DOCUMENT SECTION:
····················
After the concrete hardened, the samples were removed and placed in the curing, which is normal water or a salt solution with a concentration of 0.3%. It contains sodium and magnesium sulfate. to simulate aggressive environmental conditions and was treated for different periods of time, 7,28 and 90 days, for the purpose of conducting mechanical tests, such as compressive strength on it. Table 10 illustrates the lightweight mixtures used in this work. Figure 4 summarizes the experimental work in this study.

Table 10. Lightweight concrete mix proportions (Kg/m³)

Mix	OPC Kg/m³	SRPC Kg/m³	Sand Kg/m³	Gravel Kg/m³	Pumice Kg/m³	Silica Fume Kg/m³	Nano Silica		Type of Curing
							%	Kg/m³
M1	298.2	----	662.7	661.5	338.1	33.13	----	----	water
									sulfate
M2	284.9	----	662.7	661.5	338.1	33.13	4	13.25	water
									water
M3	----	298.2	662.7	661.5	338.1	33.13	----	----	water
									sulfate
M4	----	284.9	662.7	661.5	338.1	33.13	4	13.25	water

4. Discussions and Results

4.1 Weight loss

Three cubic samples (100 mm) from each type of cement, without and with the NS, were weighed after 28 and 90 days of moist curing. Then, the samples were subjected to two kinds of curing: with water and a combined solution of sodium and magnesium sulfate, until the time of testing. Figure 5 illustrates the specimen's weight of OPC and SRPC without the impact of NS. Samples containing OPC and without NS recorded the highest weight loss of approximately 16.2% at 28 and 24.5% after exposure for 28 and 90 days, respectively. This is due to the high content of tricalcium aluminate (C₃A), which in turn increases the rate of formation of ettringite and gypsum upon sulfate reaction. As for LWC with SRPC cement and without NS, it showed a lower weight loss of approximately 6.0% and 8.1% after 28 and 90 days of exposure. This confirms the low content of C₃A in the cement, which increased the resistance to sulfate attack. The influence of NS against chemical attack exposure is depicted in Figure 6, where the weight loss has been significantly improved. This is due to the large filling effect and its high pozzolanic activity.
····················
WRITTEN REQUEST 1:
Repeat word for word the records from their first line up to and including the line containing "coord(604,76)".
The text above and the records that come next were taken from separate sources.

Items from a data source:
····················
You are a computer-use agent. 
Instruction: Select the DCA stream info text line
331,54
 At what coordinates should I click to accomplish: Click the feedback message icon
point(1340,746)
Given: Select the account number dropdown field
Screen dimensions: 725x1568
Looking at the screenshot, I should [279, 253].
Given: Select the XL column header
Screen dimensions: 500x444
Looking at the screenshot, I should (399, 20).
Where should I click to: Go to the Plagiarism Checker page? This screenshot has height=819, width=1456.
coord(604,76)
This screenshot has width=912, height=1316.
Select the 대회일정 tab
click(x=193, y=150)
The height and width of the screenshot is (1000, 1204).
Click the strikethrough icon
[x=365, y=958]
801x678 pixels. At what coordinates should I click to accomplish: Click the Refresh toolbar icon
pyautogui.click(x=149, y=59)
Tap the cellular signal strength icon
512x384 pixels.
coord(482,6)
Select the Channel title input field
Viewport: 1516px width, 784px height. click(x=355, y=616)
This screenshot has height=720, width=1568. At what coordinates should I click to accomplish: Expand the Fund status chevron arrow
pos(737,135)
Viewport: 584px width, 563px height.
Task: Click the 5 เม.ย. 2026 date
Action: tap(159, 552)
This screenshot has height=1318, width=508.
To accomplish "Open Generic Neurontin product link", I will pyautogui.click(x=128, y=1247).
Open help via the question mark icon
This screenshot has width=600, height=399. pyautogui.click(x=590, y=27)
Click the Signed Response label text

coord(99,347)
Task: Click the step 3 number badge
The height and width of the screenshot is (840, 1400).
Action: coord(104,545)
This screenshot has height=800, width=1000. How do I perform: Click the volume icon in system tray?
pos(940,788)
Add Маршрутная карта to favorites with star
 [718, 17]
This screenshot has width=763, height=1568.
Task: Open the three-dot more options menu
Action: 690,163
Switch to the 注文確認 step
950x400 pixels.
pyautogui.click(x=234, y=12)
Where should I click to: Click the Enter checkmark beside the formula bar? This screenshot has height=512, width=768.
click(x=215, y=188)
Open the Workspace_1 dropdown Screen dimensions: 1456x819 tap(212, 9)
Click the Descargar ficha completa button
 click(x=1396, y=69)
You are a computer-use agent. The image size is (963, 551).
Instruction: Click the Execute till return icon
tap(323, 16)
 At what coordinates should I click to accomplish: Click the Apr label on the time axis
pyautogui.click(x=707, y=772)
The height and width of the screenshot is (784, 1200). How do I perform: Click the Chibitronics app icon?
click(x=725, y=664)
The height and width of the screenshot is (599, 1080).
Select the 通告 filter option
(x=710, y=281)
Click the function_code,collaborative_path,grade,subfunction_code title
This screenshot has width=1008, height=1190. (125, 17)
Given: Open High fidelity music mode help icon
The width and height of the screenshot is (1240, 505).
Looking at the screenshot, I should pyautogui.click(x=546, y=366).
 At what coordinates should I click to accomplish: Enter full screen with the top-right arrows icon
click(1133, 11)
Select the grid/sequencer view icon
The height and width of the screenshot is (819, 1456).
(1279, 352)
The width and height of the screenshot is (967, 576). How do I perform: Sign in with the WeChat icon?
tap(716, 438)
····················
WRITTEN REQUEST 2:
Answer these questions using the text on lightweight concrete:
(a) What concentration was the salt solution used for curing?
(b) What size were the cubic samples that were weighed?
(c) What weight loss did the LWC made with SRPC and without NS show after 90 days of exposure?

FULL RESPONSE 1:
You are a computer-use agent. 
Instruction: Select the DCA stream info text line
331,54
 At what coordinates should I click to accomplish: Click the feedback message icon
point(1340,746)
Given: Select the account number dropdown field
Screen dimensions: 725x1568
Looking at the screenshot, I should [279, 253].
Given: Select the XL column header
Screen dimensions: 500x444
Looking at the screenshot, I should (399, 20).
Where should I click to: Go to the Plagiarism Checker page? This screenshot has height=819, width=1456.
coord(604,76)

FULL RESPONSE 2:
(a) 0.3%
(b) 100 mm
(c) Approximately 8.1%